その最中から帰宅した後までミミは少しだけ怪訝な顔をしていた。
翌日、またシティエストの店に出向いてドラムセットを購入した。買ったのは、もうそろそろ借りることに忍びなさを覚えていたからだ。ミミを連れていくと変態ジジイは鼻息を荒くしながらドラムコーナーへ案内して、できるだけレンタルにするようにおれにすがんできたが、それを断った。

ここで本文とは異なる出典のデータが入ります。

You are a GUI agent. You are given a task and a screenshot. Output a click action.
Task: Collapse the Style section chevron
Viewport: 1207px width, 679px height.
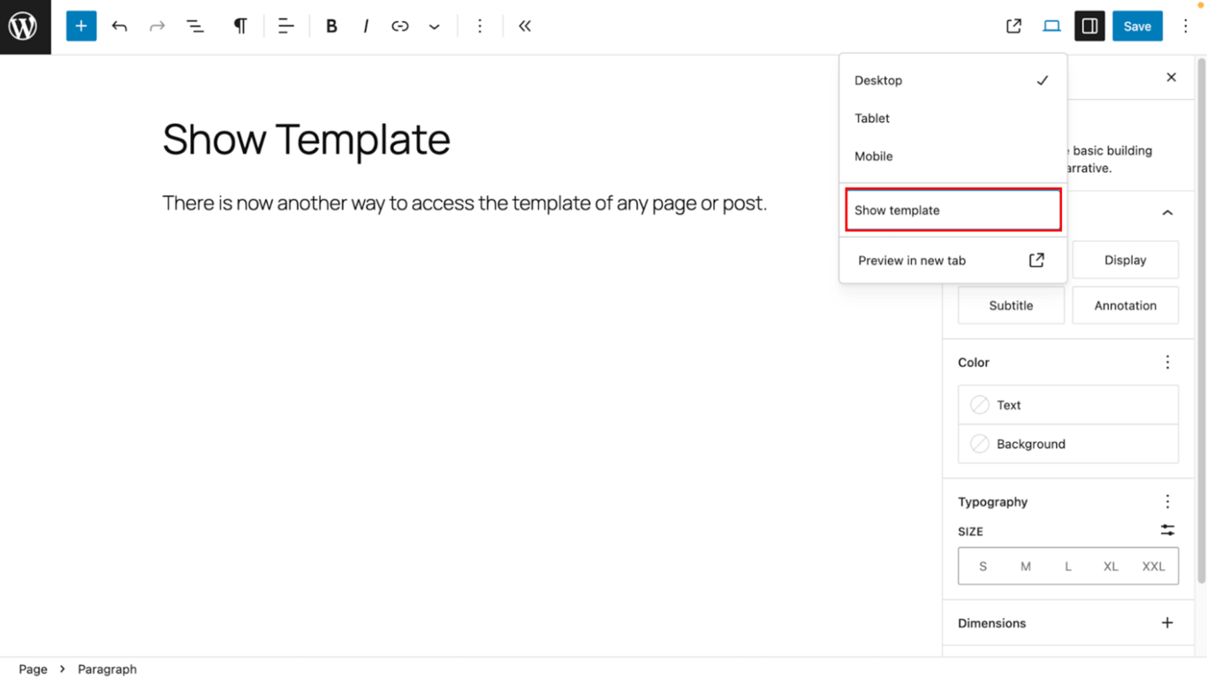tap(1167, 212)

草原にドラムセットを置いて、タマさんがくるのを三人で待った。
予定時刻丁度に彼女は現れた。
「いやー!昨日は楽しかったねー♪」
「タマ、遅いよ!ギリギリじゃない!?」
「ん?なんだよ?ギリギリってことは間に合ってんだろ?ミミはいちいち細けぇんだよ。」
「もー!ヒビキ!こういう神なの!タマは!」
「あはは…。まぁまぁ、間に合ってはいるわけだし、そんなに怒るなよ。…じゃぁタマさん!ドラムセット用意しておいたので叩いてみてくれますか?」
「おぉ?!いいねいいねー♪新品かい?!かっこいいじゃねぇかよー!よし!」
タマさんは椅子に腰掛け、スティックを持った。その姿は、すごくサマになっていた。
「アタシはね、ドラムの音ゲーもやったことあるんだ!」
「へぇー!なら、エイトビートってわかりますか?」
「舐めるなよヒビキ!」
スティックでおれの方を指した。
「アタシがそんな基礎知識を知らないと思ったかい?」
自信満々の彼女が頼もしく見えた。
「おお!それならエイトビートからお願いします!テンポはおまかせしますので!」
「任せな!せーの!……」
一分程経ったと思う。
「ふぅー!!どうよ!??」
「…………ミミ。」
「……なに?」
「………女神っていうはリズム感がないのか?」
「……たぶん、そんなわけないかな。アリアもいるし。」
「…………そうだな。」
「何コソコソ話してんだよ!?どうだ?!アタシのドラムはよぉ?!」
「あ…あははー…タマさん、今回はご縁がなk…」
「…ま、待ってください!」
アリアがやけに真剣な顔をしておれを見ていた。
「アリア…?」
「こ、こんな、短い時間だけでタマを見切らないで、欲しいです。」
「……いやぁ、でも…」
「ぼ、ボクから言います。」
アリアはタマの方に近寄った。
「何だよアリア?」
「……下手くそです。」
「んだとてめぇ!」
「ほ、本当のことを言っただけです!あれだけ自信満々にボク達に啖呵切って、、ヒビキ君は、タマのためにドラムセットまで買ってきたんです!なのに、こんな酷い演奏…す、推薦したボクの身にもなってください!」
「……ほぉ?言ってくれるじゃねぇか、アリア…ドラムセットはこの男が勝手に買っただけだろーが!知るか!アタシが下手くそ?どこが下手なのかはっきり言ってみろや!」
「……まず、スティックを強く持ちすぎです。か、体が力んでる。タマはドラムを叩いている感覚でしょうけど、ドラムはリズムを作るものです。ただ叩いているだけでリズムなんて作れません。ど、ドラムはタマのストレスをぶつけるためだけの道具じゃないです。スネアを打つポイントもバラバラですし、それにエイトビートはハイハットを……………。」
信じられないくらいの知識をアリアはタマさんに説明した。タマさんはさすがに何も言い返せない様子だった。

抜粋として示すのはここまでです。